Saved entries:
########################################

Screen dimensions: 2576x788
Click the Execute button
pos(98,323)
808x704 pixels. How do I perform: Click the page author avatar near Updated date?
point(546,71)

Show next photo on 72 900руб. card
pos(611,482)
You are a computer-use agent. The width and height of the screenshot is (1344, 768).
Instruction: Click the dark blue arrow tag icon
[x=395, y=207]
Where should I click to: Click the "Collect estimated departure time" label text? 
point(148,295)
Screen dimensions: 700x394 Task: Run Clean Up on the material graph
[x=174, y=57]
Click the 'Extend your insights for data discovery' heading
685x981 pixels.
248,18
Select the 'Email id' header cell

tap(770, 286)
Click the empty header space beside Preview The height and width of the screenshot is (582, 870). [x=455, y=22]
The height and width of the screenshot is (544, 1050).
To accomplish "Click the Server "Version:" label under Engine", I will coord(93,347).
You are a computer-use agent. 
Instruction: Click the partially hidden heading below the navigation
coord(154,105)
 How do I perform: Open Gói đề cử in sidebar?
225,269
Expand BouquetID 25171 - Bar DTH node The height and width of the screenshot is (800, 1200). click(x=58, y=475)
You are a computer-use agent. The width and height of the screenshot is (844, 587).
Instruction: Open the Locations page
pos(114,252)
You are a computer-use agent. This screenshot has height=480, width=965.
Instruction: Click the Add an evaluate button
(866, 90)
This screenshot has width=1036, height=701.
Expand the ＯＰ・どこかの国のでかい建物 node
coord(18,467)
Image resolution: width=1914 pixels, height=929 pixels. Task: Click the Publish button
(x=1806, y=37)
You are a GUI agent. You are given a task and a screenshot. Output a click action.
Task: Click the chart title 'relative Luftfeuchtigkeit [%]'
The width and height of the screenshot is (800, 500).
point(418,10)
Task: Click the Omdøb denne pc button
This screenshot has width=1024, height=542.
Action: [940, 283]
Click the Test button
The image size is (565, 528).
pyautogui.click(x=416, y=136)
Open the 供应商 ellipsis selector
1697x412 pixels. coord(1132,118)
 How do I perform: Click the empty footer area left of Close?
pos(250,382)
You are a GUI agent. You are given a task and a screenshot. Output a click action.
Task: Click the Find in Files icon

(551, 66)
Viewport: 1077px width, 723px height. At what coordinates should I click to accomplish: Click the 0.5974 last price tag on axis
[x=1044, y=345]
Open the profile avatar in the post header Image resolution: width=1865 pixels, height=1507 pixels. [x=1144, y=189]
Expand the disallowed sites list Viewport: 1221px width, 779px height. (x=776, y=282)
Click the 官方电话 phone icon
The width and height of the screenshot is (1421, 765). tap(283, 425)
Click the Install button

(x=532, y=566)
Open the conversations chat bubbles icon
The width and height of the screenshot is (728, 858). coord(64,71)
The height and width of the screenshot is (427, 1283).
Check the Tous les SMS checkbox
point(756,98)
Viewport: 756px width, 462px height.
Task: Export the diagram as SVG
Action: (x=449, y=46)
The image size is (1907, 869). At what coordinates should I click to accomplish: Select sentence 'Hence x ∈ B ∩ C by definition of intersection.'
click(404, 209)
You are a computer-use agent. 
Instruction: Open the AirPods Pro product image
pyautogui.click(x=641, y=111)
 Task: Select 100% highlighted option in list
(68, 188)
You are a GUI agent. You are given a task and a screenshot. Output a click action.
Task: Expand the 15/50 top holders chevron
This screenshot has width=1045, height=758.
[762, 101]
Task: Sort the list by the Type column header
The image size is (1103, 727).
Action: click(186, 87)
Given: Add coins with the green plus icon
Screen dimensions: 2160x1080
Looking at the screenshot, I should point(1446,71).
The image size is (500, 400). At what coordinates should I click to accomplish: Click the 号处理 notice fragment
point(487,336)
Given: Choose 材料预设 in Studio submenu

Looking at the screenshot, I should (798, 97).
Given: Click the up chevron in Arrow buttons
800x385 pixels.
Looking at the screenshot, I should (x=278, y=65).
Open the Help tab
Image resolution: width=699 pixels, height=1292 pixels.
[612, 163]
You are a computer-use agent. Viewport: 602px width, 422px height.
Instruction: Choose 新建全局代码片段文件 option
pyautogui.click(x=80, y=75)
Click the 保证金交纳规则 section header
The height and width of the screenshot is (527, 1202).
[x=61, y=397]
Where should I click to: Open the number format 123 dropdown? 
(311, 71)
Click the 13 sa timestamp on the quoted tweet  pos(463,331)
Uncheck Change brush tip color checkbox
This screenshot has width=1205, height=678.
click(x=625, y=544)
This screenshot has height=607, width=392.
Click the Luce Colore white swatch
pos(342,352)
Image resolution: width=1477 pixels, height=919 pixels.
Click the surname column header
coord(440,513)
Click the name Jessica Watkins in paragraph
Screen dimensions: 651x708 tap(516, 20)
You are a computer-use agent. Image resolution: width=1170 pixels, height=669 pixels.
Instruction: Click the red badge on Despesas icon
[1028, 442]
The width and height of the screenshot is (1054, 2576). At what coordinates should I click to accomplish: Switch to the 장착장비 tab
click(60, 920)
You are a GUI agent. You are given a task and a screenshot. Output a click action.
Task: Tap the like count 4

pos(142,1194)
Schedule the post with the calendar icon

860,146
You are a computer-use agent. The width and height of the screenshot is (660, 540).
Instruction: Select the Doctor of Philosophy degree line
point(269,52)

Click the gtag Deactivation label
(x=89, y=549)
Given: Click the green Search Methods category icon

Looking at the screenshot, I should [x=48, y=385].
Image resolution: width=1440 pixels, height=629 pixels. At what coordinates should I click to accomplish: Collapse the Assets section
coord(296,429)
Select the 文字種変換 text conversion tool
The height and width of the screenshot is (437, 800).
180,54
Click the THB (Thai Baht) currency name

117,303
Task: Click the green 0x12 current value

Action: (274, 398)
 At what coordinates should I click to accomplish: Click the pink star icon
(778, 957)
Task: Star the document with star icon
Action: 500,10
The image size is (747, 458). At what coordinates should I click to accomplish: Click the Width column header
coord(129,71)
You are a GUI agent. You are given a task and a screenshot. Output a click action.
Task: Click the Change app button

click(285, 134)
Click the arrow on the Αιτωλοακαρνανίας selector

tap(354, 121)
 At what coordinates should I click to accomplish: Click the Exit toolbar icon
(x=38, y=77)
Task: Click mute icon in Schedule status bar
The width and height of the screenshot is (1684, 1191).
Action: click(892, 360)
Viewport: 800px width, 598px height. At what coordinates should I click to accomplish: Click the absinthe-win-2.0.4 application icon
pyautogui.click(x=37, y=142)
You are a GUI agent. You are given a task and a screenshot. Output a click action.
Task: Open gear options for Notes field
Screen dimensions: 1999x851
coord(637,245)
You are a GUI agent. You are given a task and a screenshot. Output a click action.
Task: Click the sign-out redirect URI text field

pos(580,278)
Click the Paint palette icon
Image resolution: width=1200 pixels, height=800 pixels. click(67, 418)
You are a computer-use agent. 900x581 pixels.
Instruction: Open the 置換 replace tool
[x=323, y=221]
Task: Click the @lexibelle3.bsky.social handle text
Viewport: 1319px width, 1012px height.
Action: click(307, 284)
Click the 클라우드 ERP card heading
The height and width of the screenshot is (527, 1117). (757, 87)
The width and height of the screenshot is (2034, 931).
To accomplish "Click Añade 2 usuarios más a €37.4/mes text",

########################################

Search the lines above for the string "chevron" and copy each line that has it.

Worked solution:
Task: Expand the 15/50 top holders chevron
Given: Click the up chevron in Arrow buttons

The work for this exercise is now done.